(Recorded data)
==================================================

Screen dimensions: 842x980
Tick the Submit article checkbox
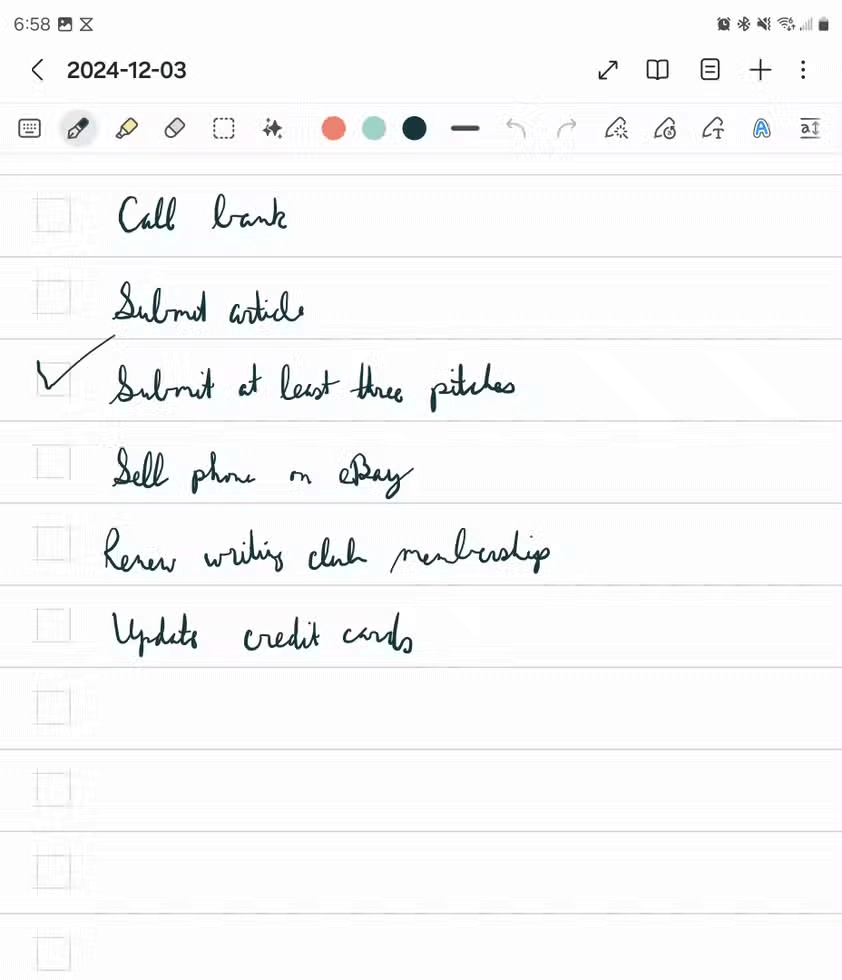coord(53,298)
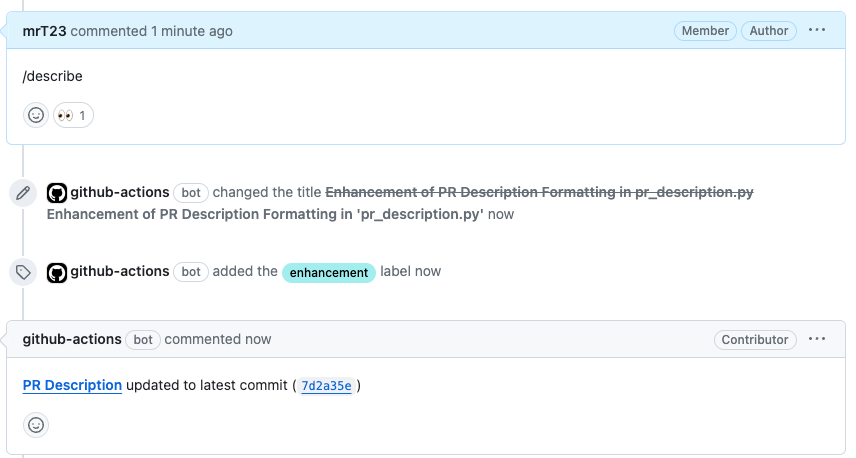The height and width of the screenshot is (458, 856).
Task: Click the '1 minute ago' timestamp
Action: tap(192, 31)
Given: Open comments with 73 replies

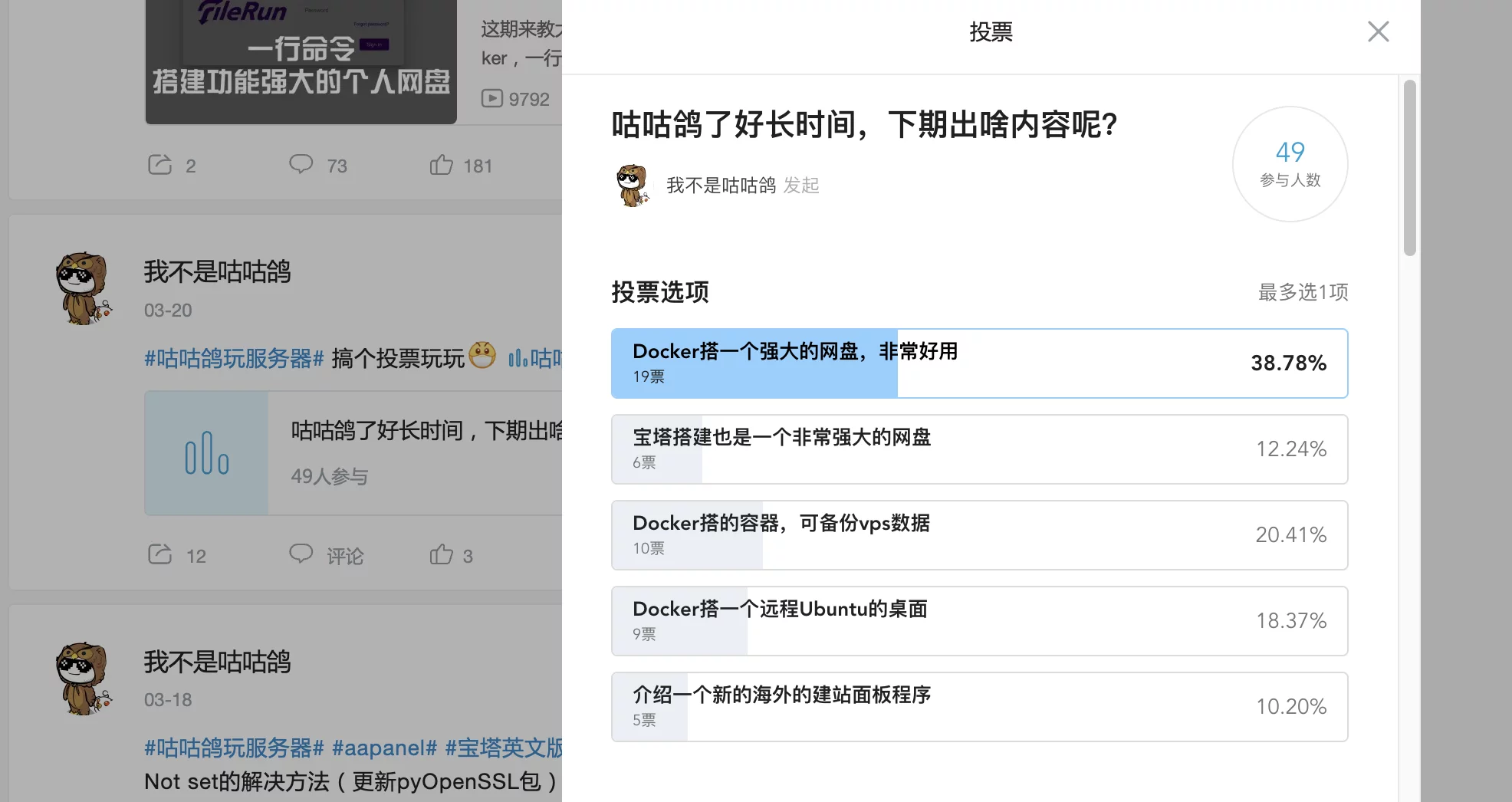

==================================================

■ **What you should do**
Reproduce each entry precisely; the pictures stay out.

■ **Task response**
Screen dimensions: 842x980
Tick the Submit article checkbox
coord(53,298)
The height and width of the screenshot is (458, 856).
Task: Click the '1 minute ago' timestamp
Action: tap(192, 31)
Given: Open comments with 73 replies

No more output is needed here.